What’s new in the data framework package powering some of the most popular data packages in Julia? Come learn about advancements in flexibly typed schemas, querying functionality directly integrated with IO, and automatic data transfer parallelism.

Description

The DataStreams.jl framework is behind a number of key packages in the Julia data ecosystem. At it’s core, it defines the “Source” and “Sink” interfaces that various formats can implement to automatically integrate with other formats that also implement the interfaces. This solves the one-to-many interop problem that always plagues data formats (“what? it only takes CSV files??”). With DataStreams, it’s quick and easy to implement the interface and automatically hook into the rest of the Julia data ecosystem.

So what’s new and noteworthy in DataStreams?

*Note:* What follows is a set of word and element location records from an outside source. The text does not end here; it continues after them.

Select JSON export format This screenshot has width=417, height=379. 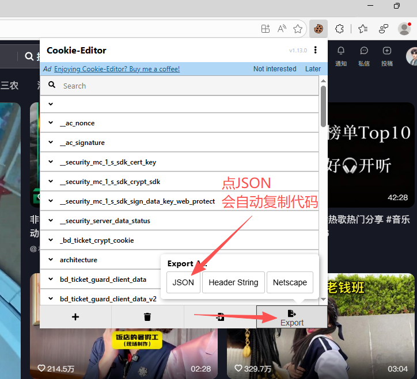(x=183, y=282)
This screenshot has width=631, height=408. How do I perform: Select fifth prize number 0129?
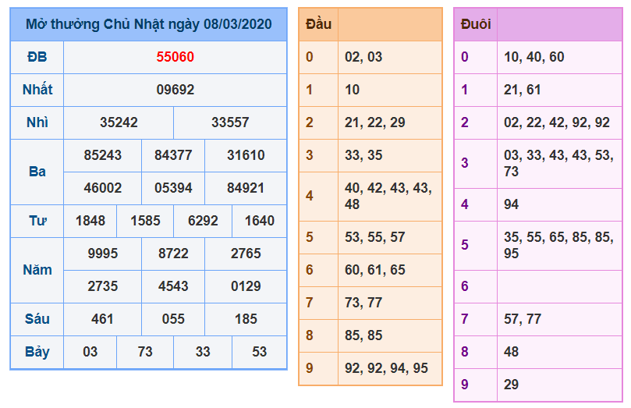246,286
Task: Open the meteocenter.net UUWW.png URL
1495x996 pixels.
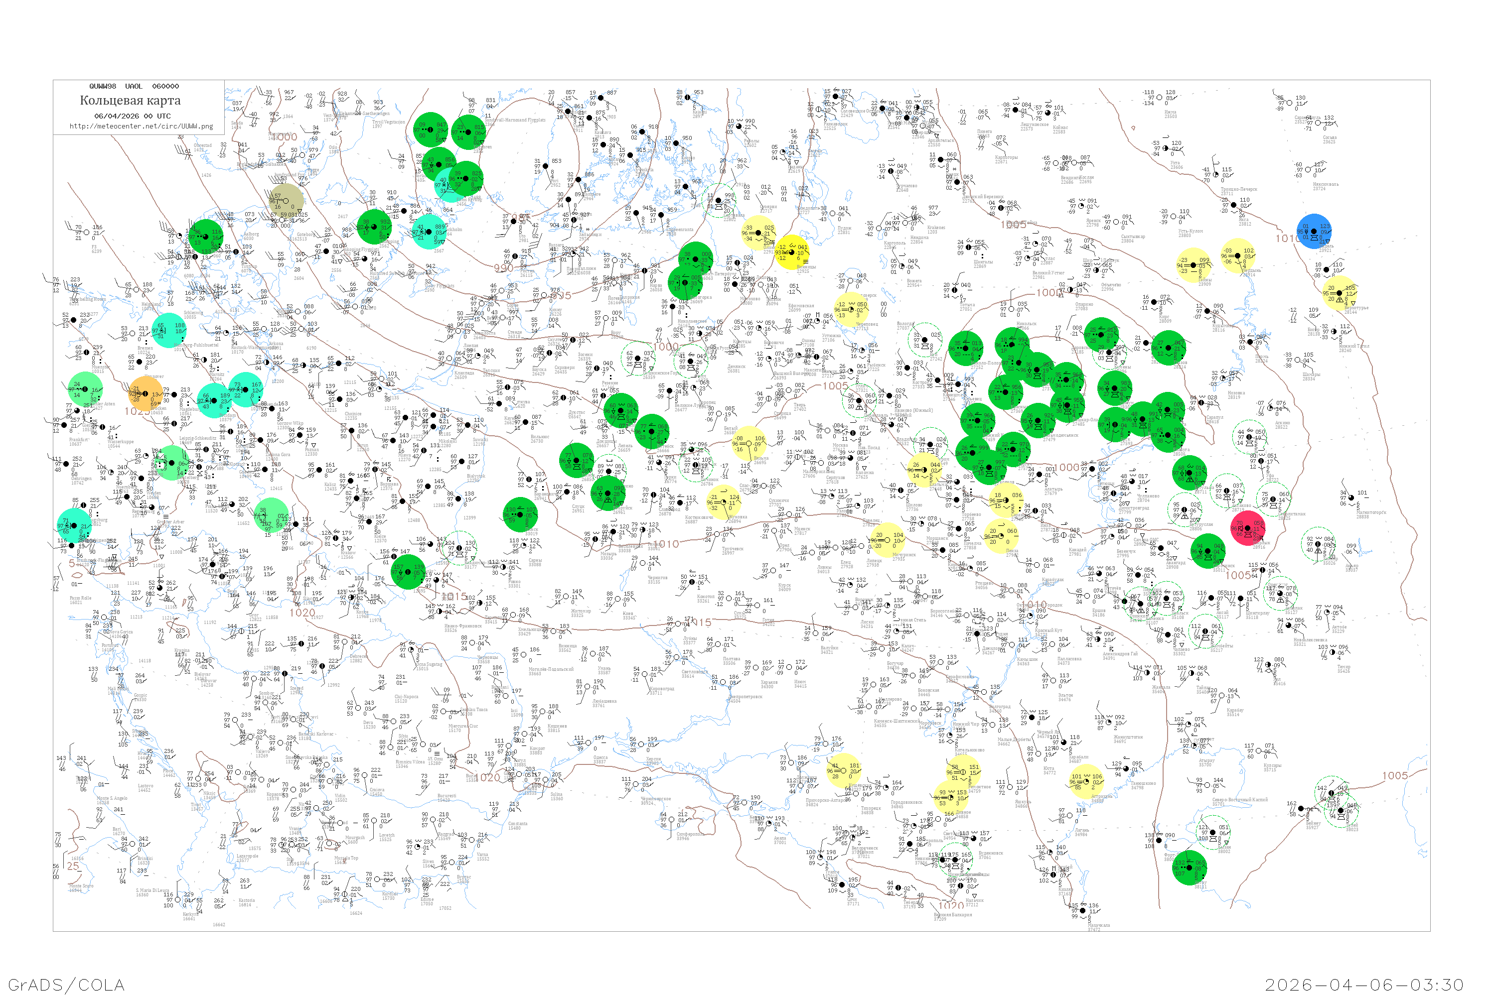Action: [141, 126]
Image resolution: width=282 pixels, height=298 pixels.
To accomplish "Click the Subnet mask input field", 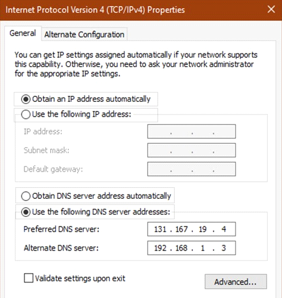I will (x=191, y=150).
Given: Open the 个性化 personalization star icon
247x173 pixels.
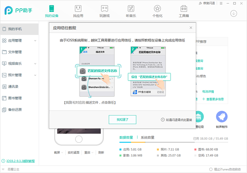Looking at the screenshot, I should coord(157,8).
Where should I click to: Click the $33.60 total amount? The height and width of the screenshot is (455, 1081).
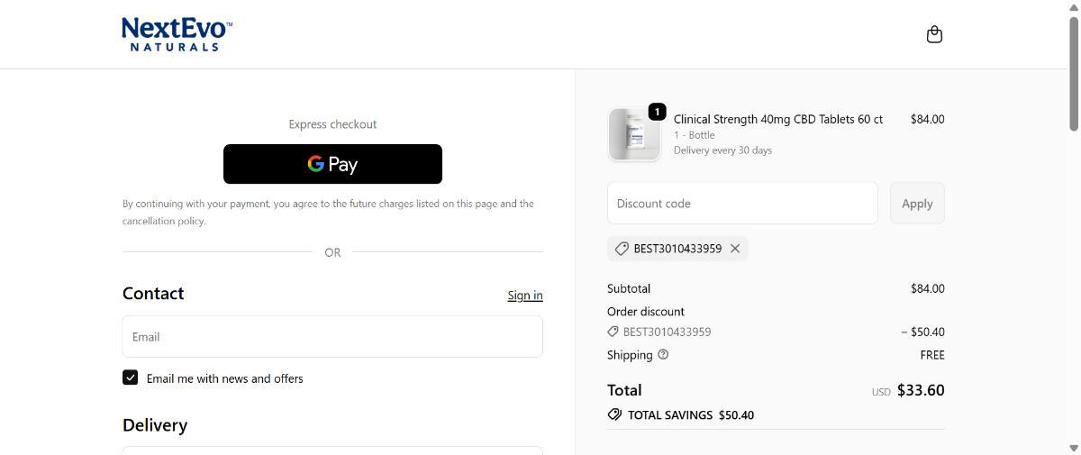pyautogui.click(x=920, y=390)
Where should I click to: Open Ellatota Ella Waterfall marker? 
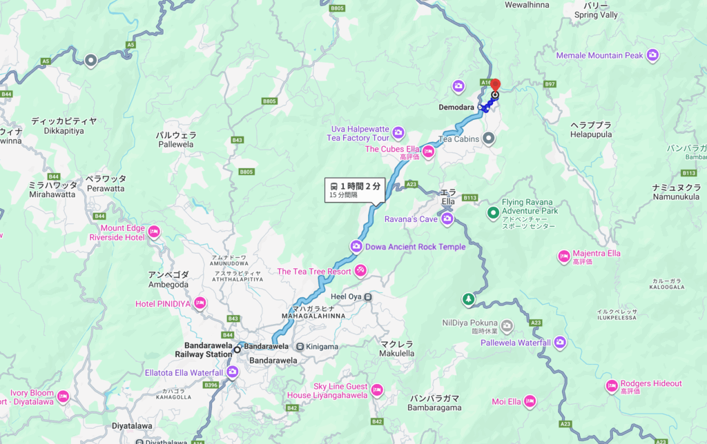(x=232, y=372)
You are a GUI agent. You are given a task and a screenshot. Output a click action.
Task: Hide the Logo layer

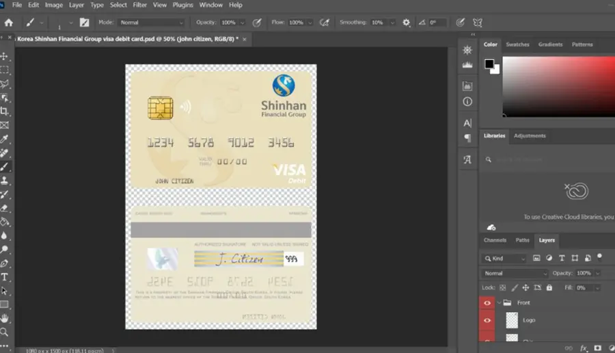click(x=487, y=320)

  • Flexibly typed schemas: a long-standing issue with any sort of data transfer is how to align expected types between source and sink; Base julia itself has pioneered a flexible, yet performant solution in it’s implementation of map over collections. This same approach has been applied to DataStreams to allow dynamic, type-inference-independent transfer from sources to sinks.
  • IO-integrated querying functionality: how many times have you thought, “sheesh, I wish there was a way to only parse a few columns, filter out certain values, and apply a transformation to this csv file all at the same time!” Ok, maybe not those words exactly, but with DataStreams, now you can! A fully integrated query-planner can now take any number of transformations and apply them at the IO-level to avoid more data transfer than absolutely necessary and fuse them all together in tightly compiled Julia code.
  • Data transfer parallelism: Sinks can now signal to Sources that they support parallel streaming; this can lead to massive improvements in data throughput and fully leveraging a system’s resources

Notes

Primary author of DataStreams.jl. This talk would be a bit of a peek under the hood since most users don’t interact directly with DataStreams (but w/ the data format packages themselves). It’s most useful for users hoping to better understand the DataStreams interfaces and how to fully leverage all the available functionality. Could also be a 30-minute talk, where I could go more in-depth into some of the interface changes and possibly even walk through a full implementation.